**EXTRACT:**
-- -- --

For the complete comparison table, please see https://gist.github.com/y-okumura-isp/8c03fa6a59ce57533159c7e3e7917999. "No1" etc. in this post means the row number of this table. This post is a follow-up post of my 2020/09/01 real-time-wg talk.

In our comparison table, function comparison is very large. So we describe this table mainly.

Target Projects

We survey the following projects:

[1] CI: buildfarm_perf_tests + Apex.AI performance_test (forked from https://gitlab.com/ApexAI/performance_test)
- results are available at http://build.ros2.org/job/Fci__nightly-performance_ubuntu_focal_amd64/
- This tool has three test and measures communication performance in a simple topology. We refer only Test1 and Test2 because they are for communication measurement(separate columns in the table below).
[2] iRobot ros2-performance
- result for crystal: https://github.com/irobot-ros/ros2-performance/tree/master/performances/experiments/crystal
- This tool can test a more complex situation than [1]. We can specify a network topology, the number of nodes and topics, and so on.
- The sample topology "sierra-nevada" has ten nodes, 13 topics, and more publishers and subscribers. We refer to this topology as "SN" in [2] column.
[3] pendulum_control
- slides: https://roscon.ros.org/2015/presentations/RealtimeROS2.pdf
- This tool shows how to set up real-time settings and run the pendulum control simulation.

Each tool has at least one publisher and subscriber. The publisher wakes periodically and sends a topic, and sleeps again. They measure the performances of programs such as topic trip time and OS resources such as CPU usage.

Program structure

We describe the functional similarities and differences of each tool in this section. As ROS has the following layer structure, we describe according to this structure.

+----------------------------+
|  Publisher / Subscription  |
|  rclcpp(Executor/Nodes)    |
|  DDS                       |   ROS2 layer
+----------------------------+

+----------------------------+
|  Process and RT-setting    |
+----------------------------+

+----------------------------+
|  HW / OS                   |
+----------------------------+

We describe how to read the table, followed by the explanations of each layer.

How to read the table

We explain how to read the comparison table. This table has the following columns.

-- -- --

**DATA SHOWN:**
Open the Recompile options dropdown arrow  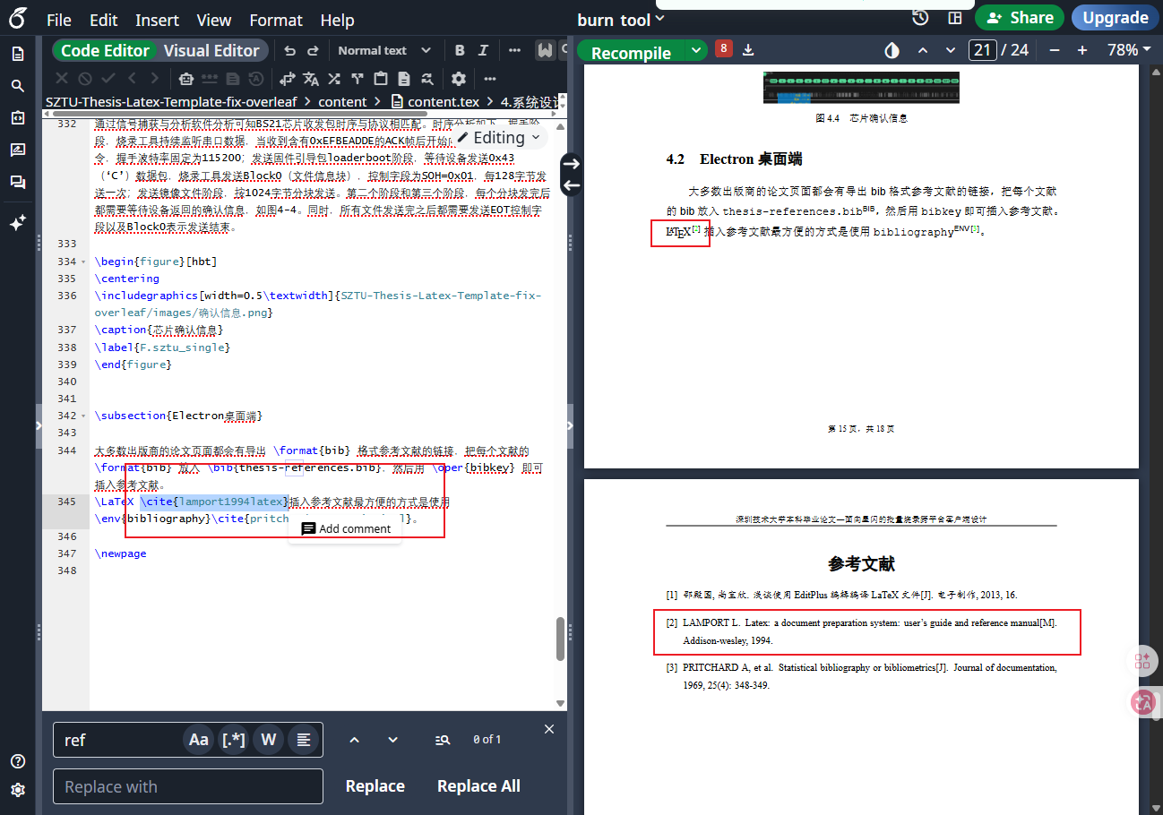(x=696, y=51)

-- -- --

**PROMPT:**
Continue the ROS 2 performance-tool comparison post from its last sentence.

**ANSWER:**
Column name	About
Category	The layer of the structures such as "HW / OS" andro "Process" from bottom to top.
Subcategory	Divide category into a few subcategories.
name	Concrete items.
[1] Test1, [1] Test2	About [1]. As [1] has two type of test, we divide columns.
[2]	About [2].
[3]	About [3].

And we use the following notations:

"O" and "-" mean "exist" and "not exists", respectively.
"<-" means "same as the left cell".

We describe a summary of each category below.

HW / OS

About
- We have to configure HW and OS to get real-time behavior
Discussions
- Please see our previous post for other settings (The comparison table does not include them)
- https://discourse.ros.org/t/ros2-generated-child-thread-scheduling-policy-affects-timers/14212
- https://github.com/hsgwa/ros2_timer_latency_measurement/blob/master/setup.md
  - there are some examples such as kernel parameters, power supply, and so on.

Process

About
- Process general settings. See "RT setting" for real-time specific settings.
- For example, there are some differences in the usage of subprocesses and threads.
- They affect the mechanism of communication. We summarize it below (see "Communication detail" below)
Notices
- No.5 # of thread
- we exclude subthread created by rclcpp::init and DDS.
- [2] has a little complicated process and thread model: use subprocess to test in parallel, let the main thread measure metrics, and subthreads run executors. If multiple executors are specified, this tool generates a thread per executor.
Discussions
- No.3 duration: we have to get WCET(Worst-Case Execution Time) for real-time. So we have to run the measurement tool long enough to get WCET(at least a few hours)

RT setting

About
- [3] has some settings specialized for real-time.
Notices
- [1] has priority and affinity settings. But we can not find out whether CI specifies it or not.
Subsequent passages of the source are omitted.